Short problem:
Rewrite the lines from the one containing "You are a computer-use" through the end of the records, replacing "bullet dot" with "list marker" and changing nothing else. Leave the pictures out of your answer.

Stored rows:
-- Start --
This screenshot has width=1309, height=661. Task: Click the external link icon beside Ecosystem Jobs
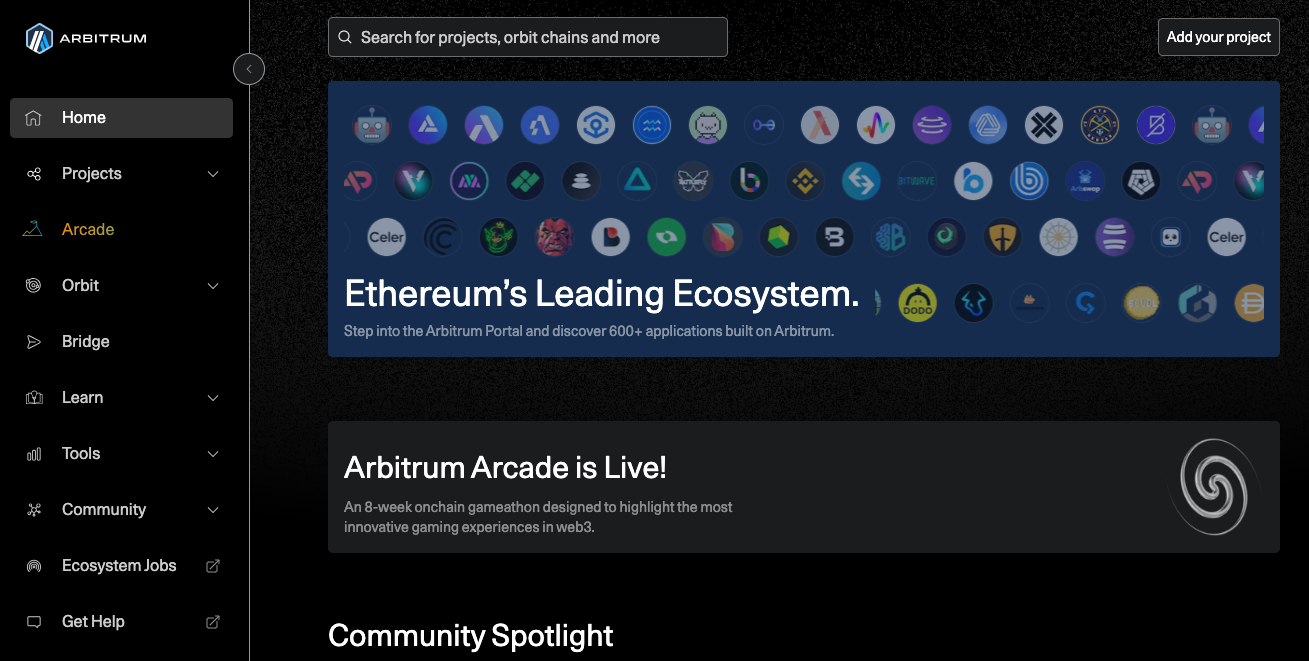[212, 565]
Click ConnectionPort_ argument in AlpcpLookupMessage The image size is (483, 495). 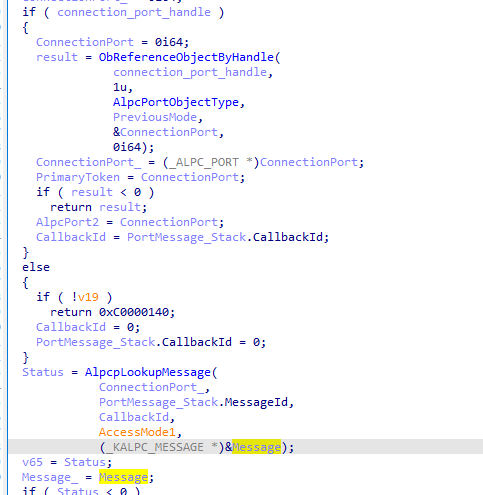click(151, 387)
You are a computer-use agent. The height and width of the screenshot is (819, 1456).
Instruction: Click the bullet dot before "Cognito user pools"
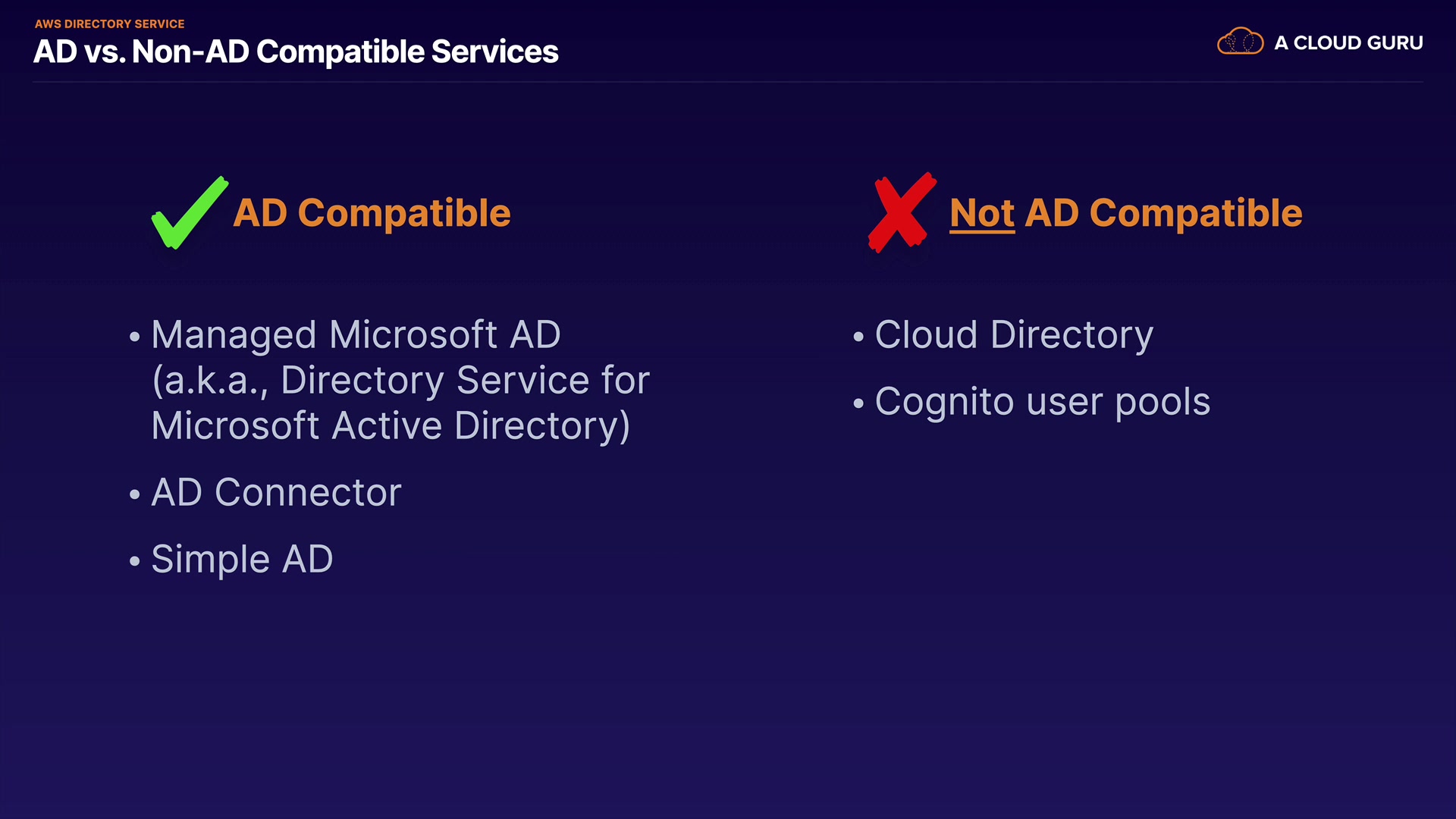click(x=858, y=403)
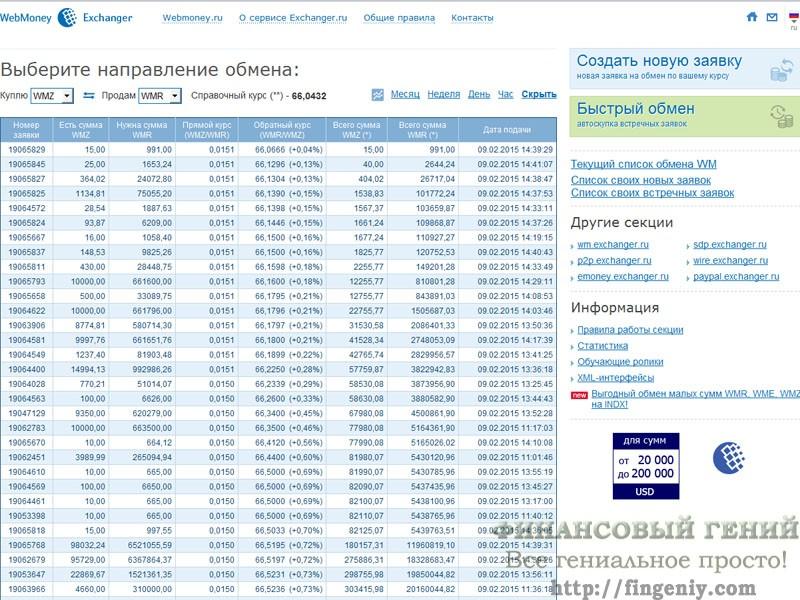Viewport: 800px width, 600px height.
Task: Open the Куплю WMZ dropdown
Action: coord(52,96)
-- End --
Written solution:
You are a computer-use agent. The height and width of the screenshot is (819, 1456).
Instruction: Click the list marker before "Cognito user pools"
click(x=858, y=403)
Viewport: 800px width, 600px height.
Task: Open the Куплю WMZ dropdown
Action: coord(52,96)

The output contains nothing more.